Pensiero per domenica / Possedere, comandare e usare Dio è peccato di tutti

di Lidia e Battista Galvagno

PENSIERO PER DOMENICA – PRIMA DI QUARESIMA – 22 FEBBRAIO

La Quaresima di questo 2026, oltre che per la consueta abbondanza di parola di Dio su cui riflettere, si caratterizza per una singolare concomitanza con il Ramadan islamico, che inizia il 17 febbraio. Tutti conosciamo e abbiamo contatti con musulmani, ma forse la conoscenza delle rispettive religioni è ancora carente.

Pensiero per domenica / Possedere, comandare e usare Dio è peccato di tutti
Gesù tentato dal demonio, miniatura di Liberale da Verona (1445-1529). Siena libreria Piccolomini.

Due momenti fondativi. È importante conoscere il significato delle ricorrenze. La Quaresima, come suggerito dal Vangelo della domenica (Mt 4,1-11), ricorda i quaranta giorni di “deserto” con cui Gesù si è preparato al ministero pubblico. Il Ramadan ricorda invece la rivelazione del Corano fatta da Allah a Maometto, con la mediazione dell’arcangelo Gabriele. Non potendo evidenziare altri particolari, vogliamo applicare alla relazione tra cristiani e musulmani le parole di Paolo alla comunità cristiana di Roma: «Gareggiate nello stimarvi a vicenda» (Rm 12,10). E la stima si nutre di conoscenza.

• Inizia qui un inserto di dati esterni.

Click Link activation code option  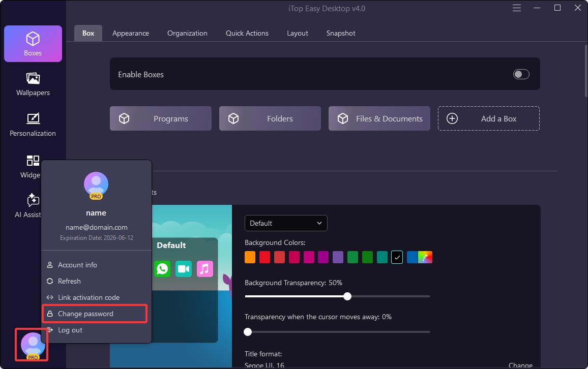tap(89, 297)
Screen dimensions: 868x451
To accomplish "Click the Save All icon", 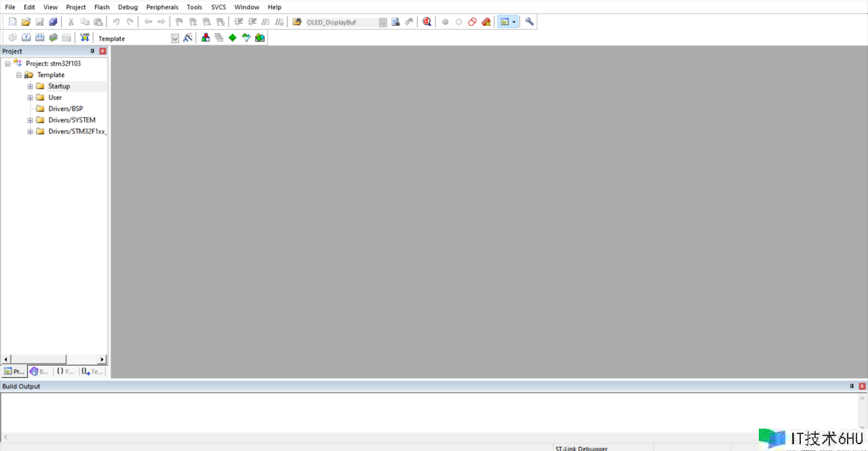I will click(53, 22).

Le tentazioni di Gesù sono più attuali che mai! È sufficiente gettare uno sguardo un po’ approfondito alla realtà in cui viviamo. La tentazione del materialismo si configura non solo come ricerca di abbondanza di pane, ma semmai di oro o di titoli di borsa, per una concentrazione di ricchezza in poche mani che non ha eguali nella storia. Non meno attuale è la tentazione del potere: arrivare a controllare «tutti i regni del mondo e la loro gloria». Ultimamente ha ripreso vigore anche la terza tentazione: usare Dio e la religione a proprio vantaggio, per rafforzare il proprio potere. Ma una pagina di Vangelo non deve essere solo una chiave di lettura della storia, bensì un aiuto a fare un esame di coscienza. Perché la tentazione di possedere, di comandare e di usare Dio a nostro vantaggio, in misura e forme diverse, colpisce un po’ tutti.

Gesù le tentazioni le ha vinte! Alla prima lettura – una sintesi un po’ “brutale” dei capitoli 2 e 3 della Genesi – che narra la tentazione dei progenitori nel Paradiso terrestre, risponde Paolo nella lettera ai Romani (5,12-19). Il ragionamento che fa è difficile e un po’ contorto, ma assolutamente rassicurante: grazie a Gesù Cristo la colpa è stata espiata e su tutti noi si è riversata «la giustificazione che dà vita». Ciò che fa di noi creature nuove è l’unione con Cristo. A questo devono essere finalizzati i sacrifici, la penitenza e le opere di carità. Inoltre, noi sappiamo che la nostra unione a Cristo passa attraverso i fratelli: «L’avete fatto a me» (Mt 25,40). Per un cristiano la Quaresima non può che essere di fraternità!